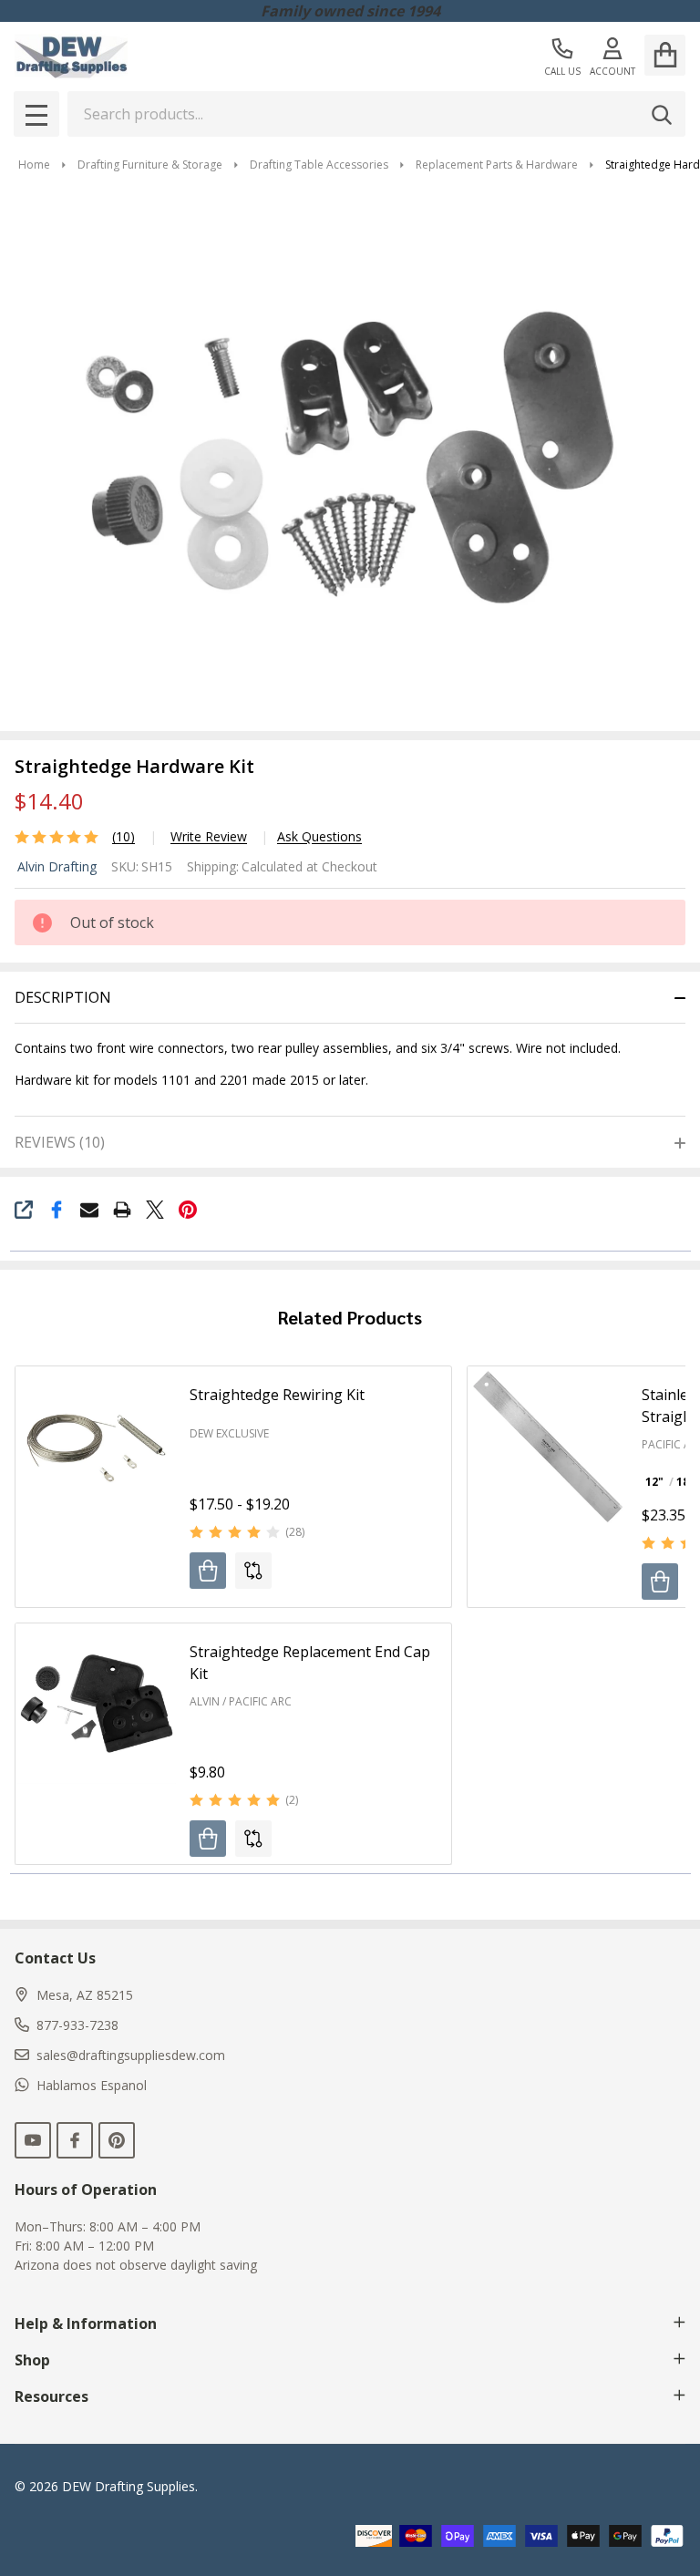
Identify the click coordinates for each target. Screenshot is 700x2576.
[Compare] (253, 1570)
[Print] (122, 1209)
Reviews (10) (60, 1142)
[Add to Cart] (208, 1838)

---

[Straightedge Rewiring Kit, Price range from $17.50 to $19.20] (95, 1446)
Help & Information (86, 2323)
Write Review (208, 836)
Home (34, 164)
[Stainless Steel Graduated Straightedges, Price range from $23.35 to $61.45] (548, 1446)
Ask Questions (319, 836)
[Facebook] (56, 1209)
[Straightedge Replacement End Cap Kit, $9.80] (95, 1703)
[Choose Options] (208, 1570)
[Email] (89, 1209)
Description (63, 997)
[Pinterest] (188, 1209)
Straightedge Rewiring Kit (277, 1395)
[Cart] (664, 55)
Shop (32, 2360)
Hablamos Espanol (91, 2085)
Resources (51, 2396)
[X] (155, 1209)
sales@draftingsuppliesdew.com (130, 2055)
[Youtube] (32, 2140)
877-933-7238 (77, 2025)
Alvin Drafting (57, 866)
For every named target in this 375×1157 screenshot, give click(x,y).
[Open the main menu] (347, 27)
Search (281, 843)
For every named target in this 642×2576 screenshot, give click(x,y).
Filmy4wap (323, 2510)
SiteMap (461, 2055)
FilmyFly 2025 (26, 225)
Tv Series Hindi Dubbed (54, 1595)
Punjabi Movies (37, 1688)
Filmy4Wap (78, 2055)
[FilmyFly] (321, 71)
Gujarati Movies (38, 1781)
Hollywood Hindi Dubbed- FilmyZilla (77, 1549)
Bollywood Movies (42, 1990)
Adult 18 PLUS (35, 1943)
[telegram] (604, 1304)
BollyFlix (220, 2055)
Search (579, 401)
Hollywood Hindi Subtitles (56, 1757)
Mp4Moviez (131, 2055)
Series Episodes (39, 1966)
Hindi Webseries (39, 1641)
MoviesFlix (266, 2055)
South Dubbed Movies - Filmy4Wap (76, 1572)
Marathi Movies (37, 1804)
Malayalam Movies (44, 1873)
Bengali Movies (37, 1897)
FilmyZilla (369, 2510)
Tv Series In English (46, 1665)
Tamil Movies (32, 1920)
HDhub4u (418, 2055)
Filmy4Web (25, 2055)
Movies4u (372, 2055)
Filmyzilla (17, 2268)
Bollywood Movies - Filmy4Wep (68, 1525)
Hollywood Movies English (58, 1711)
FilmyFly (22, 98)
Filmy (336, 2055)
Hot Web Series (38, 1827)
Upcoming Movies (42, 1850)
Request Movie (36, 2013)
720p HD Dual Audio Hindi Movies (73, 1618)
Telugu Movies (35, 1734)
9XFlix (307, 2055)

--

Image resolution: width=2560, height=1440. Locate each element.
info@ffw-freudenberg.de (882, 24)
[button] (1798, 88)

Assigned task
From the listing above, repeat exactly the lines starting at the line that includes "[Straightedge Rewiring Kit, Price" and ending at the line that includes "[Pinterest] (188, 1209)", with nothing outside that span.

Solution
[Straightedge Rewiring Kit, Price range from $17.50 to $19.20] (95, 1446)
Help & Information (86, 2323)
Write Review (208, 836)
Home (34, 164)
[Stainless Steel Graduated Straightedges, Price range from $23.35 to $61.45] (548, 1446)
Ask Questions (319, 836)
[Facebook] (56, 1209)
[Straightedge Replacement End Cap Kit, $9.80] (95, 1703)
[Choose Options] (208, 1570)
[Email] (89, 1209)
Description (63, 997)
[Pinterest] (188, 1209)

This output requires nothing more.